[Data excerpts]
-------

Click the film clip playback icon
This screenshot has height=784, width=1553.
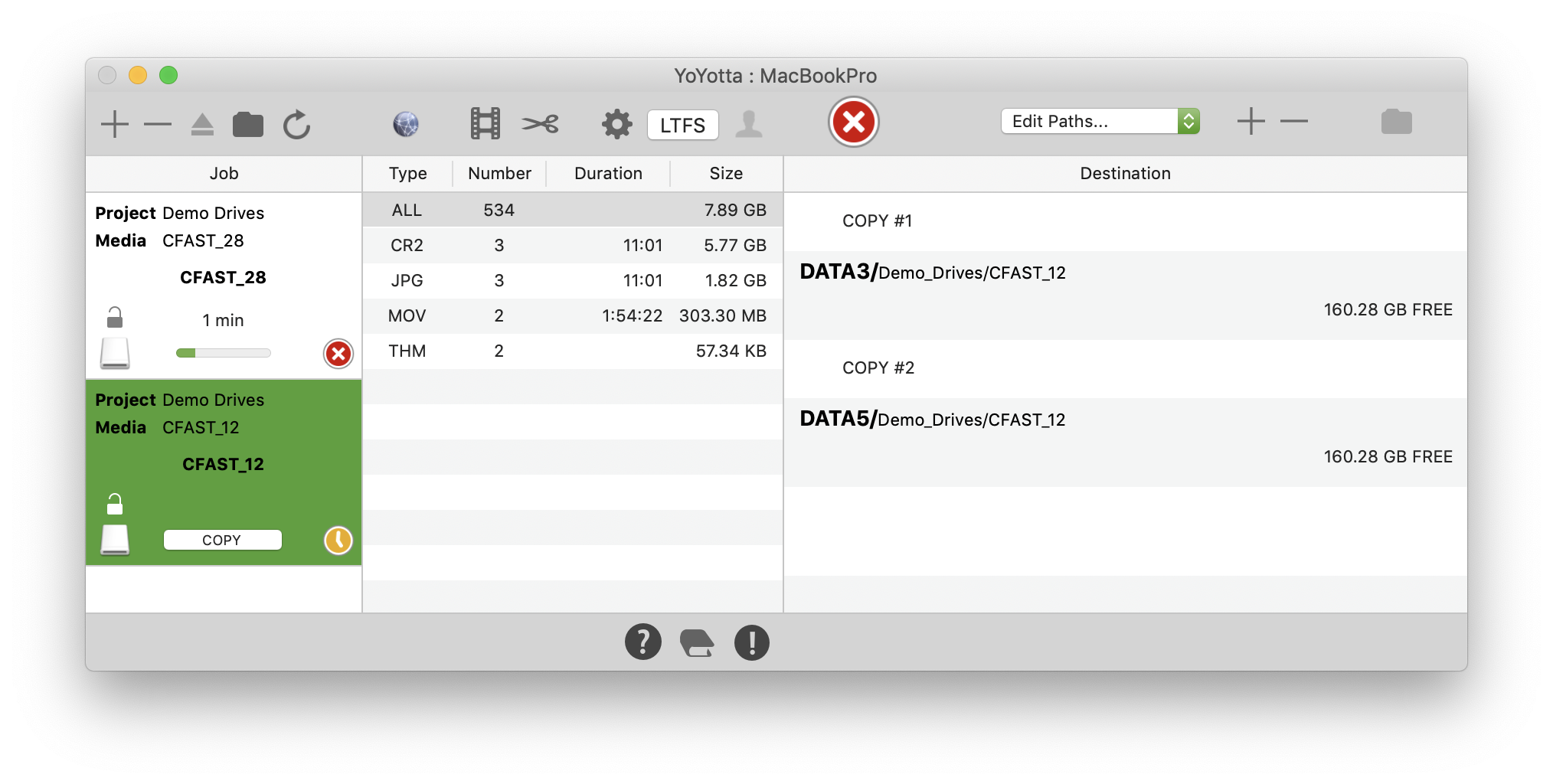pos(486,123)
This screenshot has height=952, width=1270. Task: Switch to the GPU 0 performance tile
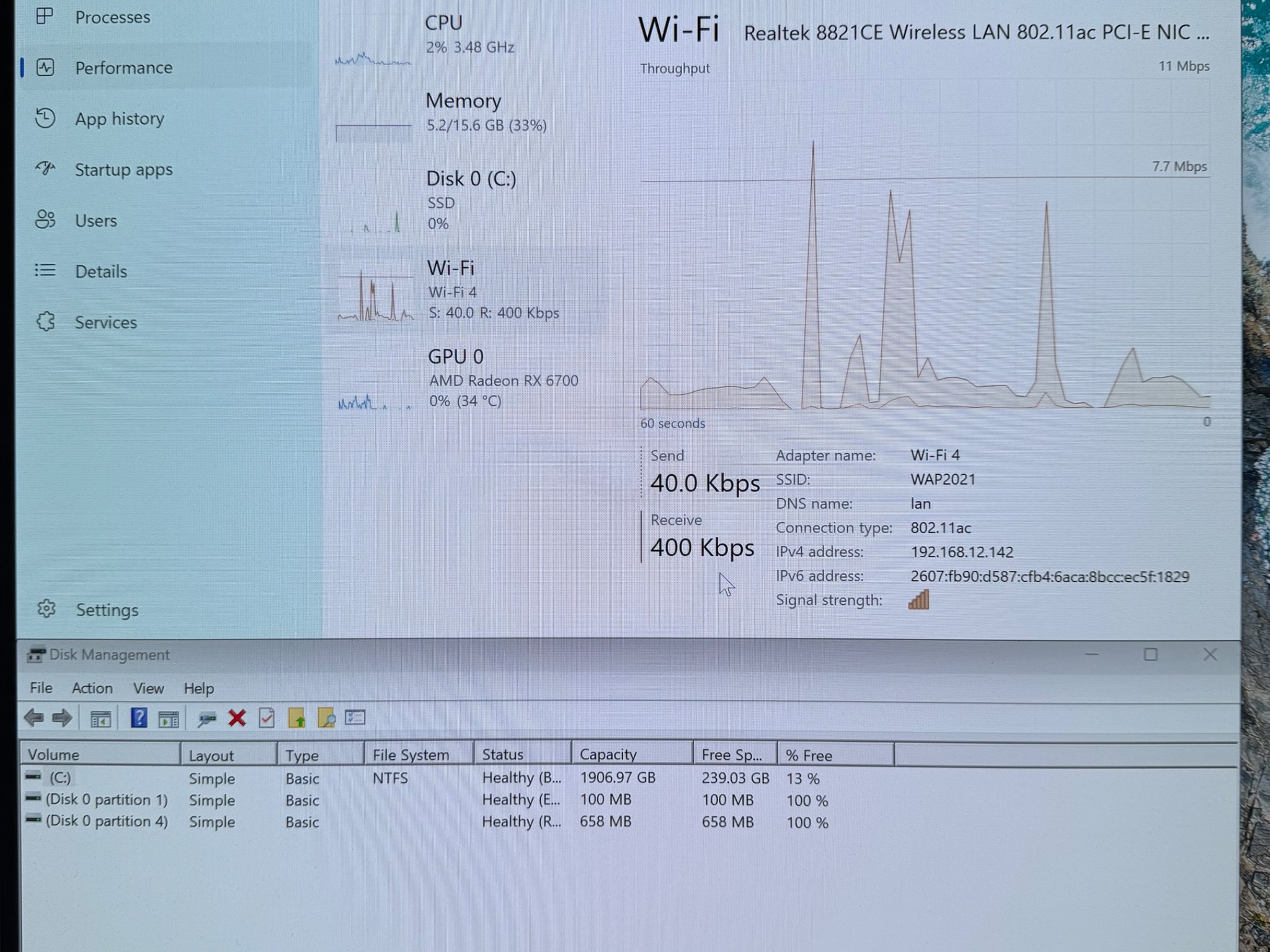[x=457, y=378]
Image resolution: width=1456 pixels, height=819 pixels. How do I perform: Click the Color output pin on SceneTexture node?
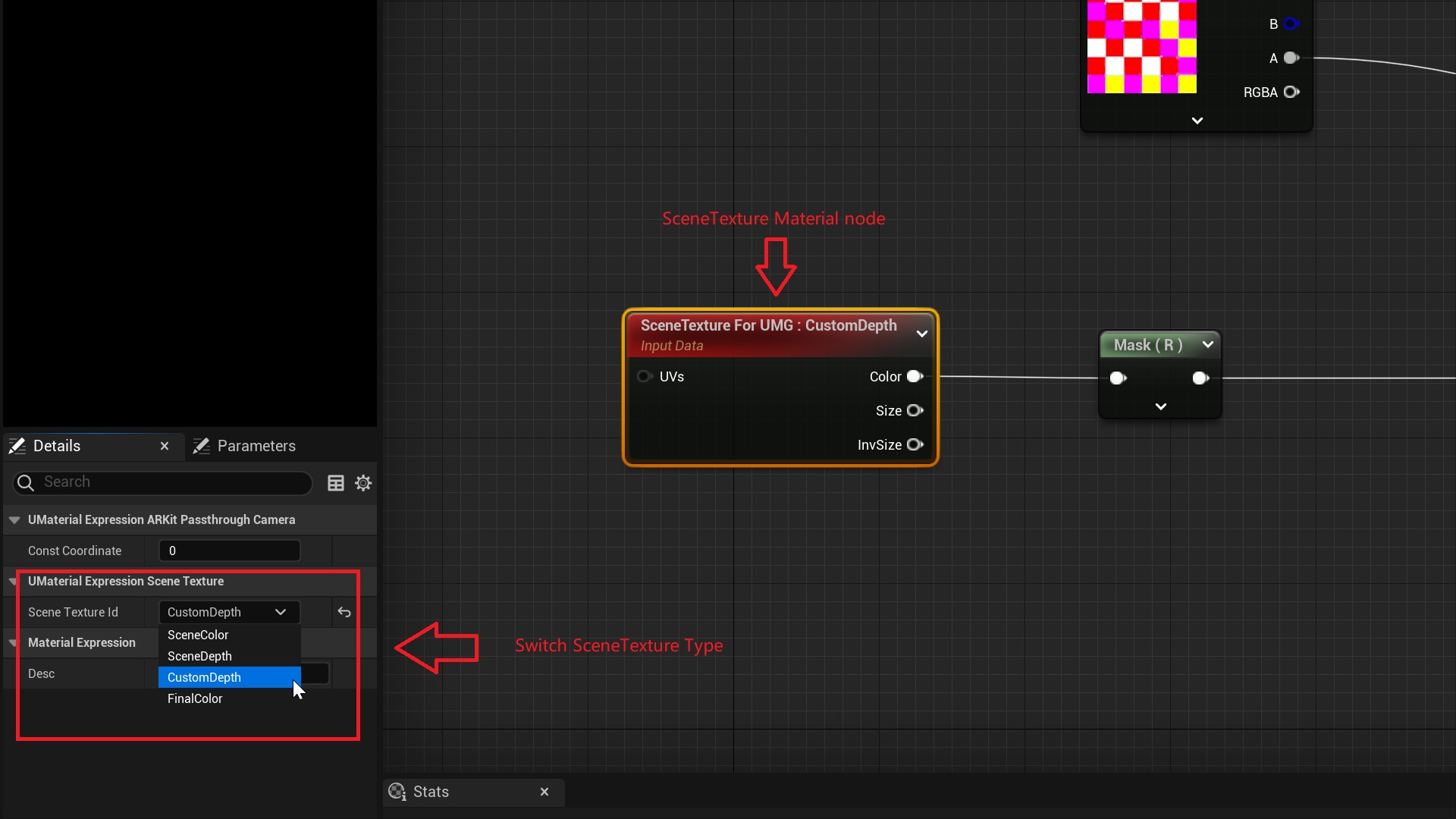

-------

## Work to complete:
Please copy every line of the data that carries the string "Click".

## Output of the exercise:
Click the film clip playback icon
Image resolution: width=1456 pixels, height=819 pixels. How do I perform: Click the Color output pin on SceneTexture node?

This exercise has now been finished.